The relationship between genotype and phenotype is complex, even in Mendelian disorders such as phenylketonuria. More than 400 different mutations have been identified in the PAH gene (deletions, insertions, splicing defects, missense and nonsense mutations). Most phenylketonurics are compound heterozygotes, having inherited different mutations from each parent. The principal determinant of the phenotype in what is unequivocally a genetic disorder is the social environment: namely, access to metabolic control through diet, the age at which it is achieved and the degree of control attained (National Institutes of Health, 2000).

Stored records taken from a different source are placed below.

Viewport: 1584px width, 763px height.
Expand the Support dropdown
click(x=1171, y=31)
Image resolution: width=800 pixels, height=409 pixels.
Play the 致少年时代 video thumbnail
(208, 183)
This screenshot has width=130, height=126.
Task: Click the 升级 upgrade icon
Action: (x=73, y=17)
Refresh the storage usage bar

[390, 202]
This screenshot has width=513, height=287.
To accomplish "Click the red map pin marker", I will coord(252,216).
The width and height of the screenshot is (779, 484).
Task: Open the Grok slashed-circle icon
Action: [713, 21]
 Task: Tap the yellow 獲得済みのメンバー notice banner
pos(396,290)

How is social experience transmuted into development? There is a two-way traffic between genes and behaviour. In rats, maternal licking, grooming and nursing behaviour (LGN) shapes endocrine and behavioural stress responses in offspring (Reference Francis, DiOrio and LiFrancis et al, 1999). Adult offspring of high-LGN dams are less fearful and show diminished hypothalamic—pituitary—adrenal responses to stress. The female pups of high-LGN dams become high-LGN dams themselves, suggesting genes at work. However, when female pups born to low-LGN dams are cross-fostered to high-LGN dams, they too become high-LGN dams. Maternal behaviour has been transmitted across generations by nongenomic means — if you will, by ‘culture’. How does that happen? Maternal care regulates gene expression in brain regions controlling stress responses. Pups exposed to high-LGN display increased hippocampal glucocorticoid receptor mRNA expression, higher central benzodiazepine receptor levels in the amygdala and lower corticotrophin-releasing factor mRNA in the paraventricular nucleus of the hypothalamus. Social experience alters gene expression for the long term.

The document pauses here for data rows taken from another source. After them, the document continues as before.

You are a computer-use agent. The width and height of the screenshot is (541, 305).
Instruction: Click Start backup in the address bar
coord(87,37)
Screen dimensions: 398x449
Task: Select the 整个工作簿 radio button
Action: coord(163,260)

Thus, I am a celebrant: social psychiatry is not only alive and well, but it has a bright future precisely because of genomics. As haplotype analysis disaggregates relatively homogeneous biological entities from the chaotic clinical syndromes in DSM—IV (American Psychiatric Association, 1994) and ICD—9 (World Health Organization, 1978), the task of social psychiatry will be simpler. Just as environmental ‘noise’ reduction in clinical rickets through vitamin D enrichment made it easier to detect the genetic ‘signal’, reducing the genetic ‘noise’ in what is now called ‘schizophrenia’ will make it easier to detect the psychosocial protective and provocative factors decisive for schizophrenic syndrome X, but not for schizophrenic syndrome Y.

Genes set the boundaries of the possible; environments parse out the actual.